フィデル・カストロと並んでキューバ革命の英雄と称された“チェ・ゲバラ”。そのゲバラから名前を託された日系人“フレディ前村”の青年期以降を描いたのがこの映画でした。こんな日系人がいたのか?
世の中まだまだ知らないことだらけです。
物語は広島の地から・・・(あらすじ)
1959年夏(キューバ革命の約半年後)にキューバ政府使節団としてエルネスト・チェ・ゲバラは日本にいた。彼はスケジュールを変更して広島を訪れ、広島平和記念資料館や広島平和記念公園、原爆病院を訪問していた。ゲバラは同行した日本人記者に対し、原爆死没者慰霊碑(正式名:広島平和都市記念碑)の文言「安らかに眠って下さい 過ちは繰り返しませぬから」を見て、「何故、主語がないのか?」と尋ねる。(「原爆を投下したアメリカに対して何故怒らないのか?」の意を込めた問い)
その数年後の1962年、一人の日系人がキューバに立っていた。日系ボリビア人フレディ・前村は、貧困に苦しむボリビア社会のため医者を志し、ハバナ大学の医学部を目指す。
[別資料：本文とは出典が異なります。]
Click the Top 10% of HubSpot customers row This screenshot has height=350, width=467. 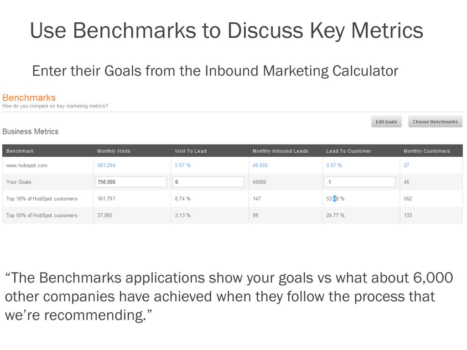tap(233, 199)
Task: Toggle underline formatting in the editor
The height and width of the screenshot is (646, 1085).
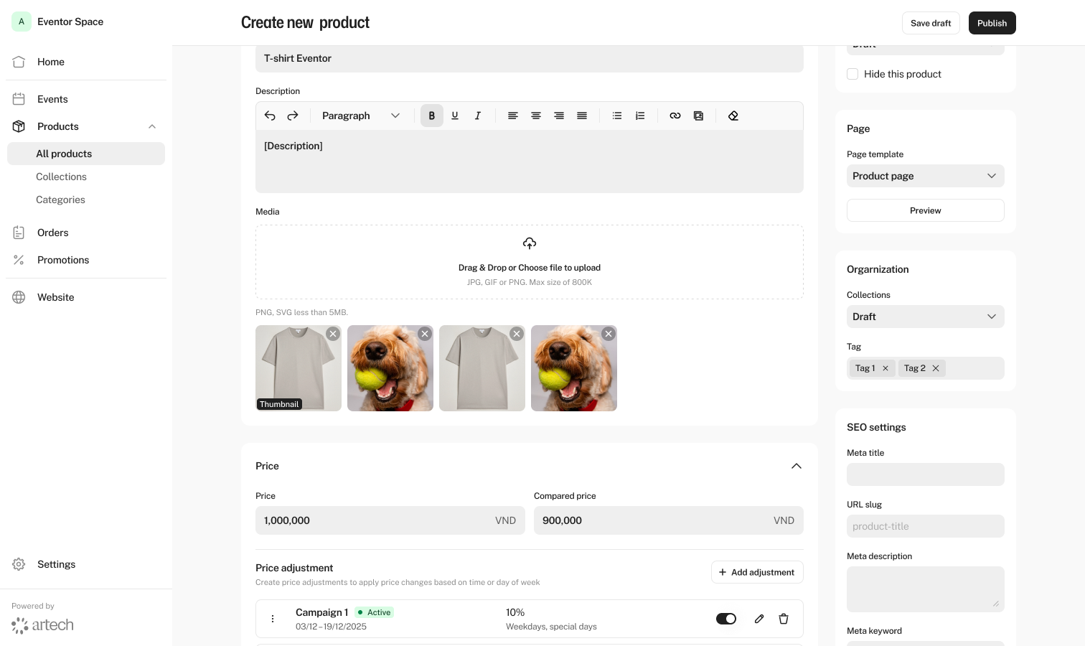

20歳の彼は、ハバナ大への入学を前に、医学の予備過程中の1963年の元旦にゲバラが学校を訪問、フレディは憧れのゲバラに個人的に「あなたの絶対的自信はどこから?」と尋ねた。ゲバラは「自信とかではなく怒っているんだ、いつも。怒りは、憎しみとは違う。憎しみから始まる戦いは勝てない。」とフレディに答えた。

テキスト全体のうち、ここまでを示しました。